L'aide d'urgence à laquelle les requérants d'asile déboutés d'office peuvent prétendre (art. 12 de la Constitution) n'en finit pas de remuer les esprits. Le 10 novembre, le Tribunal administratif soleurois déclare qu'elle peut être refusée à des individus qui ne dévoilent pas leur identité. Cinq jours plus tard, le Tribunal administratif du canton de Berne admet au contraire le recours de personnes frappées d'une décision de non-entrée en matière (NEM) auxquelles avait été refusée l'aide d'urgence pour défaut de coopération. Christoph Blocher attend maintenant du Tribunal fédéral qu'il uniformise la pratique. Déçu par la récente décision du tribunal de son canton, le Parti radical bernois se mêle au débat. A travers une motion, il exige du conseiller fédéral qu'il édicte rapidement des bases légales pour exclure les personnes frappées de NEM (et déjà privées de l'assistance sociale depuis le 1er avril) de l'aide d'urgence si elles ne coopèrent pas à leur renvoi. Explications de Johannes Matyassy, président du PRD bernois.

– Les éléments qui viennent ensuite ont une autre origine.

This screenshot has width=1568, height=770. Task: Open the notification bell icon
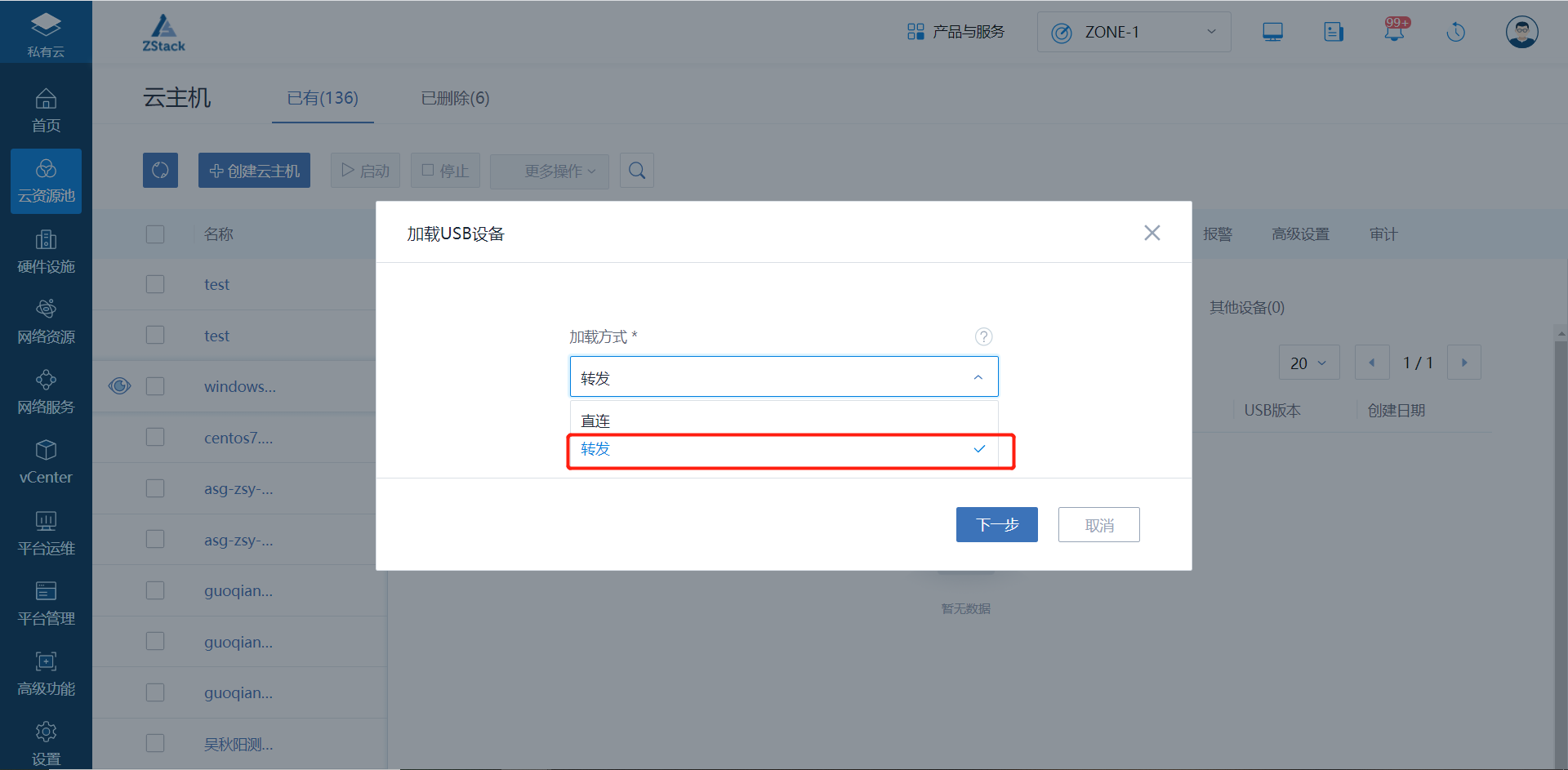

Le Temps: Pourquoi lancer une telle motion avant le verdict du Tribunal fédéral?

Johannes Matyassy: Car il est urgent de réagir et nous ne savons pas quand le TF rendra sa décision. Ne rien faire contre la décision du Tribunal bernois revient à promouvoir le tourisme de l'asile: des requérants déboutés non coopératifs viendront chez nous pour percevoir de l'argent plutôt que de rester dans le canton de Soleure… Avec notre motion, nous espérons que le Grand Conseil bernois adopte une initiative cantonale en décembre et qu'elle puisse ensuite être transmise au Conseil des Etats qui traitera de la loi sur les étrangers au printemps 2005. J'ai transmis mardi le texte de la motion au PRD Suisse, qui l'a lui-même envoyé à nos sections cantonales. Mardi prochain notre groupe parlementaire traitera de l'aide d'urgence. Il pourrait décider de déposer une motion qui irait dans le sens de notre demande…

– A en juger par le texte de votre motion, vous cherchez davantage à décharger financièrement les cantons (ndlr: l'aide d'urgence est du ressort des cantons, excepté un forfait de 600 francs de la Confédération pour chaque décision de NEM) qu'à lutter contre les abus…

– La Confédération a un peu trop tendance à se décharger sur les cantons mais ce fait n'est pas l'unique raison de notre motion. Nous voulons agir dans l'intérêt des requérants d'asile qui coopèrent et donc faire en sorte que les gens de bonne volonté ne soient pas traités comme les récalcitrants!